Она спрятала свое лицо на моей груди. Ее спина вздрагивала от беззвучного плача. Мы были в комнате одни. Я кусал губы, я переставал владеть собой.
— Нет, — вдруг сказала Наташа, отстраняясь. — Что я делаю? Не надо, нет, прости, ты прав… Уезжай, Алеша, спасибо тебе за все, я должна многое обдумать сама. Прощай.
Я встал. В эту минуту мне показалось, что я опять люблю ее, люблю той прежней чистой любовью. И стараясь сохранить в себе это чувство, я тихо простился и вышел из комнаты…
Через две недели после моего возвращения в Москву в институте начались летние каникулы. Мы с Аней поехали в Шоношу.
В Шоноше почти ничего не изменилось: на улицах было все так же пыльно, так же лениво перебранивались женщины в очереди за белым хлебом на углу, со станции все так же доносились отрывистые гудки маневровых паровозов. Мы шли вчетвером: впереди — Аня и мать, сзади — я с отцом, приурочившим к нашему приезду свой отпуск.

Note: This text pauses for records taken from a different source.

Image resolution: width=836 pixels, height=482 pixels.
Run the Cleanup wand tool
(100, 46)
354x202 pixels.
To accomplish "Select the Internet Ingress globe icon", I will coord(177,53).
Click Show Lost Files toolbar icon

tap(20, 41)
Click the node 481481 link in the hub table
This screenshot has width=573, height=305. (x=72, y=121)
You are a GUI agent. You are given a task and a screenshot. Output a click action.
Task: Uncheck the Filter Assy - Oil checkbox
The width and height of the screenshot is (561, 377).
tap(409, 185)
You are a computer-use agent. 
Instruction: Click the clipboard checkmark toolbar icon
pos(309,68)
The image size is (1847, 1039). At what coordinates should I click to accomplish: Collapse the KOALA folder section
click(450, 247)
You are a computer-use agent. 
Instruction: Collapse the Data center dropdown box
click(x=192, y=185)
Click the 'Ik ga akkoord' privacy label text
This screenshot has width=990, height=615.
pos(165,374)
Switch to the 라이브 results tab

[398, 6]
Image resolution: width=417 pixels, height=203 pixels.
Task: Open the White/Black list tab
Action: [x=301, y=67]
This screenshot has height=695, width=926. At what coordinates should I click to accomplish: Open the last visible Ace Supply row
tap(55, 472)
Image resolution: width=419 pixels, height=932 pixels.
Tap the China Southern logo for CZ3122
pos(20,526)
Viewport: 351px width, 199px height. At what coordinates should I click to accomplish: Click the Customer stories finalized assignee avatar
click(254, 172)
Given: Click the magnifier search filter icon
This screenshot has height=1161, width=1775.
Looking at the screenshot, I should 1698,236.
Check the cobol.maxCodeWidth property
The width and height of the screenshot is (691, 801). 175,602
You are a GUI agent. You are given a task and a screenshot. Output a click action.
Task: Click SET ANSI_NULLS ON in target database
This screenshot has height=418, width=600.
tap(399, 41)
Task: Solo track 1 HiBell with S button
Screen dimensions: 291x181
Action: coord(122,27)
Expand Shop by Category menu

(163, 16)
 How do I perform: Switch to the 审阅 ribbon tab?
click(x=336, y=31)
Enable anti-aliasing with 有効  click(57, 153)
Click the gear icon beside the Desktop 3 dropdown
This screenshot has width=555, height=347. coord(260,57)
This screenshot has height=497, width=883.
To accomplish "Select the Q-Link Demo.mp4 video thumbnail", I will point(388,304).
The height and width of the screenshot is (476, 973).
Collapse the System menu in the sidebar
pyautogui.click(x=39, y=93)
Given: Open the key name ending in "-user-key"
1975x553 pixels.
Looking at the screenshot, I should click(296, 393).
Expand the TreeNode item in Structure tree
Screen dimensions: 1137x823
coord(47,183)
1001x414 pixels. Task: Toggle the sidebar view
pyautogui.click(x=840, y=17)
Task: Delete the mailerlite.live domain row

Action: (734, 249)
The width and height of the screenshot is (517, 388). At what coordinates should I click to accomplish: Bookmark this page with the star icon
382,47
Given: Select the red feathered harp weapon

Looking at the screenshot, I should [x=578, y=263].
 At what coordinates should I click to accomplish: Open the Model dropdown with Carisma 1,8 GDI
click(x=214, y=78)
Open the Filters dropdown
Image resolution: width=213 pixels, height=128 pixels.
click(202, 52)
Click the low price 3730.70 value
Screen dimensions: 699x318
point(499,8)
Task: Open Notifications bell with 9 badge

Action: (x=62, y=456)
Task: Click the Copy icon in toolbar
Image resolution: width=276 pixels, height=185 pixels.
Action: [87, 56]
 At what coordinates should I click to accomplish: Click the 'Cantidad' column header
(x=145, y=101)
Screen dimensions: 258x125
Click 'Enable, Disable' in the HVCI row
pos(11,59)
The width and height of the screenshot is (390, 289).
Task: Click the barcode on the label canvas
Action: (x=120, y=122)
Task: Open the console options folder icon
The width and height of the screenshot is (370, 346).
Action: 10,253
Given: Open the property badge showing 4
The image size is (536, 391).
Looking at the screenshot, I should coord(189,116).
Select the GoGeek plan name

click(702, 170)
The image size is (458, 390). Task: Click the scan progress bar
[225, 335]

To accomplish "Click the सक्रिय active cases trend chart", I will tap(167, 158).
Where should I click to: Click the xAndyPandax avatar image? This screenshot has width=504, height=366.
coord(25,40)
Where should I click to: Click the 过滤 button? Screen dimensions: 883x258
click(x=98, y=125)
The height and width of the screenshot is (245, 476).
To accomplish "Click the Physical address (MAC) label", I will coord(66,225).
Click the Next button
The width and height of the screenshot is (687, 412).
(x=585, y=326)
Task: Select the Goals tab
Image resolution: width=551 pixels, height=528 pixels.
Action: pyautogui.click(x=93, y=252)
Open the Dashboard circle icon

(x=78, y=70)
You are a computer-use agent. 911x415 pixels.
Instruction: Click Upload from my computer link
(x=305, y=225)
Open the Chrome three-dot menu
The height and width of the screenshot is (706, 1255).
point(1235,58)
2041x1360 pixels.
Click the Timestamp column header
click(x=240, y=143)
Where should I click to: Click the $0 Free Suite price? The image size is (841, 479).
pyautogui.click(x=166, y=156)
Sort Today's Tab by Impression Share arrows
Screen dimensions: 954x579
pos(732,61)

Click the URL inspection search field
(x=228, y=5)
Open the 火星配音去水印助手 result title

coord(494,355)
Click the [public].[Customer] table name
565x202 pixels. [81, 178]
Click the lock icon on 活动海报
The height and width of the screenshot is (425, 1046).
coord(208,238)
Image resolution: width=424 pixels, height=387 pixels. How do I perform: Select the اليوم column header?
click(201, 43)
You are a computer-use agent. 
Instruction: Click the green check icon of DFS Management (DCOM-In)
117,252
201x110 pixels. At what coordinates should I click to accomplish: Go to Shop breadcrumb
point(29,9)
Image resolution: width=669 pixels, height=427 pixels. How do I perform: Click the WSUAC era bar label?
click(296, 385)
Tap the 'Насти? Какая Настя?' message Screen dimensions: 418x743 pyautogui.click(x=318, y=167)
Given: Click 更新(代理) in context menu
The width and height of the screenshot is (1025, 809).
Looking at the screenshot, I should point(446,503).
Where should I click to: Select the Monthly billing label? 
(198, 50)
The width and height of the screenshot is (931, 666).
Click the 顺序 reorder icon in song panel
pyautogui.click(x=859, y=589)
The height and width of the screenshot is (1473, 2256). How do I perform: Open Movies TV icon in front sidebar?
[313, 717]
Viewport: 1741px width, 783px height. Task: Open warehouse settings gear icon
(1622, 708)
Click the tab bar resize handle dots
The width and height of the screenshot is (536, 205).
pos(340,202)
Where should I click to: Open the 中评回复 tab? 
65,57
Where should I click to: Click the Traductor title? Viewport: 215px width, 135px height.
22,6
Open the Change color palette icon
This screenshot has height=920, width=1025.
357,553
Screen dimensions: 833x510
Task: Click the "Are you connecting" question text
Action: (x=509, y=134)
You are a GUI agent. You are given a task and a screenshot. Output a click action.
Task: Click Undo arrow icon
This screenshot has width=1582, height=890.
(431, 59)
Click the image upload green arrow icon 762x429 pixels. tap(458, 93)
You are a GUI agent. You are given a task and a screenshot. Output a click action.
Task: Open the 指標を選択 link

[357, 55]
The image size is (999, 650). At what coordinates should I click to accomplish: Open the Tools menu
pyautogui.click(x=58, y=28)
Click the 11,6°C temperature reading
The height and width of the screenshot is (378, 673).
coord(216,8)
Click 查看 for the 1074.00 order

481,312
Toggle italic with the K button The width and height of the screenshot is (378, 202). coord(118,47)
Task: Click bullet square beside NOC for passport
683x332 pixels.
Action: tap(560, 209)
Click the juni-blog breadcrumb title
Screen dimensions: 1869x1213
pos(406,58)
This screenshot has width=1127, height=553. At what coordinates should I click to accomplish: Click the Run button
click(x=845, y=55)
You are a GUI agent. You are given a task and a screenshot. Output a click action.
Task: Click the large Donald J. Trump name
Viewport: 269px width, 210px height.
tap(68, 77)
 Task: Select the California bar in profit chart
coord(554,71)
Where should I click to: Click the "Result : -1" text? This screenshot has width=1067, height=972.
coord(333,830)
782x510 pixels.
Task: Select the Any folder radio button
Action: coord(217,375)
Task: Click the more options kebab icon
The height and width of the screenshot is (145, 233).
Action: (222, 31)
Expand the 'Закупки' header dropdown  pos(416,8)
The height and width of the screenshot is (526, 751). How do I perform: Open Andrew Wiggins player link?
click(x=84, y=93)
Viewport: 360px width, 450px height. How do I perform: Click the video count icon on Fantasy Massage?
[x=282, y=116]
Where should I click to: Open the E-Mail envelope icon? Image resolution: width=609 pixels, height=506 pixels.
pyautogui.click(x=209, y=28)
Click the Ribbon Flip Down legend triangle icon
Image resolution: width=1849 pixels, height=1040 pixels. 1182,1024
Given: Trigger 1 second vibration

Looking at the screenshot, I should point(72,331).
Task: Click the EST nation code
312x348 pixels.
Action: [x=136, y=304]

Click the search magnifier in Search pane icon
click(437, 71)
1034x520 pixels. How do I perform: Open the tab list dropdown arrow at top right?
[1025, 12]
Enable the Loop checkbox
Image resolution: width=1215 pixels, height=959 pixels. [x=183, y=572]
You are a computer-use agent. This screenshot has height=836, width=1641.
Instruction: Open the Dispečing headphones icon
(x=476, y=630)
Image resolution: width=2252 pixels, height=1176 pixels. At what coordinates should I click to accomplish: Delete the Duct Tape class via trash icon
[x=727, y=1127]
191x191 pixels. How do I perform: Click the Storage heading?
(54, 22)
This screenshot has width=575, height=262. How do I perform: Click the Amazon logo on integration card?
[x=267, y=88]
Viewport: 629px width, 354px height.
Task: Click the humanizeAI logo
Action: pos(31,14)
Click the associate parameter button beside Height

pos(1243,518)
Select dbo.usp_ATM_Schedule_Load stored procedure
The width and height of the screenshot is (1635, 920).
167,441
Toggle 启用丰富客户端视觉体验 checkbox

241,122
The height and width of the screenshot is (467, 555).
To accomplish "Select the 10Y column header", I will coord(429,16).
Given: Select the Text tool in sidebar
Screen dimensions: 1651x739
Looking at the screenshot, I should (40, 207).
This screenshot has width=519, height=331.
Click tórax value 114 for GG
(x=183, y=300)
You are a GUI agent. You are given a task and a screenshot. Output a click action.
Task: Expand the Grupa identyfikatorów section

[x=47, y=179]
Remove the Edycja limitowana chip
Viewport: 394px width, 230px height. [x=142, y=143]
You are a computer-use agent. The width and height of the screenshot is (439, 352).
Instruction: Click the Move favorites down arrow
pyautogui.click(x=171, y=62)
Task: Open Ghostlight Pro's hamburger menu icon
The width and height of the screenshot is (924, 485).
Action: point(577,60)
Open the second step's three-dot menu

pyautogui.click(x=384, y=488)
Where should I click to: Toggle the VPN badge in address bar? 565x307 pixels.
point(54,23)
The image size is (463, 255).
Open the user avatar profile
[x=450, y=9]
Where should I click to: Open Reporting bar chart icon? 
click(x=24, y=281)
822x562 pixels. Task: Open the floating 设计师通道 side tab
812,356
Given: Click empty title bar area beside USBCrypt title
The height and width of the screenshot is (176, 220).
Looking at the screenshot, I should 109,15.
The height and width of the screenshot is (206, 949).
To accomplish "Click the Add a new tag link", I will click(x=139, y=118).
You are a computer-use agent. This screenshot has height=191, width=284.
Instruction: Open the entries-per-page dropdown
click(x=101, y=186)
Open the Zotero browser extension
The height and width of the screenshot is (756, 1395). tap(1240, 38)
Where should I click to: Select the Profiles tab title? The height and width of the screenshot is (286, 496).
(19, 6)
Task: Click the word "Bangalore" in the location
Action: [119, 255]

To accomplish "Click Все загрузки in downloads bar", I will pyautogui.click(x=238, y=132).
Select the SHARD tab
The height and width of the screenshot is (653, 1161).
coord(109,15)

Когда мы остановились у крыльца, отец шутливо сказал:
— Отчий дом перед вами, дети мои. Отряхните прах с ног своих.
На следующий день мы с ним лежали на старой плащ-палатке в саду под яблоней. В траве, то умолкая, то как бы спохватываясь, неистово трещали кузнечики. Пахло теплой огородной землей и укропом.